The October issue is currently at the printer. It includes a critical symposium on preparing for marriage in our contemporary society, covering aspects such as the role of the churches, courtship, and romance.
This is Touchstone. So, it is not your "normal" dating symposium. It all starts with senior editor S. M. Hutchens’s proposal that marriage be arranged by the parents. Then, there are responses by the young-and-married Jocelyn Mathewes, long-time InterVarsity campus worker (and Touchstone contributing editor) Kevin Offner, and senior editor James Hitchcock. We will also have a special response section in a future issue with letters from readers.
Here are some other things to look forward to in this issue:
Psychology: When trying to understand Jesus and “what makes him tick,” the customary psycho-biographical methods do not apply to the God-man.
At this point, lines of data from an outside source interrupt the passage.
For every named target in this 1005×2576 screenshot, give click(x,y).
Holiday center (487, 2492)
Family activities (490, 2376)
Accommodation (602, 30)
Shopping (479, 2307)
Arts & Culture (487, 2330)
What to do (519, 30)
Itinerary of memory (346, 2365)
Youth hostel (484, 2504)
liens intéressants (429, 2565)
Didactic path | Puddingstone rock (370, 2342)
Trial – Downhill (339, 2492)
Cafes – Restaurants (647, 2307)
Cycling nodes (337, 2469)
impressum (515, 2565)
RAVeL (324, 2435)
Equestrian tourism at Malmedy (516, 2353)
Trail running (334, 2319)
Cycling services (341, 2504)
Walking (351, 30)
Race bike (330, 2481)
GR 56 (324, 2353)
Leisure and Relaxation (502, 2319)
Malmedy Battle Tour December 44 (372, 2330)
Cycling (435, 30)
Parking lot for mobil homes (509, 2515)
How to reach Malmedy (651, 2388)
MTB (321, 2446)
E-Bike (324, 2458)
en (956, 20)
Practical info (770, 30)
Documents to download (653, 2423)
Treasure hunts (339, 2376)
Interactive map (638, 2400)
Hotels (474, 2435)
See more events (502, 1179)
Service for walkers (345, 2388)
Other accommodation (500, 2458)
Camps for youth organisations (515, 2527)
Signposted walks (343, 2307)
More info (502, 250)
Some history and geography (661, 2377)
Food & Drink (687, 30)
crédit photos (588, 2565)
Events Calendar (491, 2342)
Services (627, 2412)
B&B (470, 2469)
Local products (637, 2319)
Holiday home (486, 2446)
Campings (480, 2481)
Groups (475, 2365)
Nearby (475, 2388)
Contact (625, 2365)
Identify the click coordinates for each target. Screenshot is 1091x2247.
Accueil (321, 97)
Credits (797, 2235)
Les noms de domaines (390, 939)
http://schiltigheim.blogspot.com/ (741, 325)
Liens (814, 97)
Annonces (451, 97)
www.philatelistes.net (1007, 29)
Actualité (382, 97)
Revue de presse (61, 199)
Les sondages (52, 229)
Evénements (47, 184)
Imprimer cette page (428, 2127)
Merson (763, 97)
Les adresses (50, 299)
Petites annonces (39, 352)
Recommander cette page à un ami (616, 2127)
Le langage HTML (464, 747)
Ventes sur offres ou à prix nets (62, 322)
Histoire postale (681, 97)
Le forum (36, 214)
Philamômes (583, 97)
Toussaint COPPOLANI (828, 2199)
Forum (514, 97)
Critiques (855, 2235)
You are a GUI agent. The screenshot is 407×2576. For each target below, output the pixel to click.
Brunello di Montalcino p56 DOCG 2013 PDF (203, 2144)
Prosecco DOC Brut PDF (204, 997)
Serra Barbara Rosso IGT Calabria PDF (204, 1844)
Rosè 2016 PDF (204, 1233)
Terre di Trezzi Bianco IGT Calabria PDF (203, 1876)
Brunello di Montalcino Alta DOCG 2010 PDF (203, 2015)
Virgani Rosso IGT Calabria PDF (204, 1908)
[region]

Place: As Christians are we to identify with a specific nation or state, or be cosmopolitan citizens of the world? What are the effects of this identification?
Parsonages: A reflection on the value to the pastor and to the congregation when a pastor lives among and beside those to whom he ministers.
Journey of Faith: A profile of Washington Post social writer Sally Quinn and her journey from Christianity to atheism to her current place as a spiritual seeker.
Graduation: A commencement address to a homeschool group that reminds young people that rather than just “going places,” they should aim for where all time is headed: to eternity.
Humanities: “The development of the humanities in Western culture cannot be fully understood apart from an appreciation of scriptural husbandry and a kind of ecclesiastical mothering which, together, have birthed and nurtured western intellectual life down to the present.”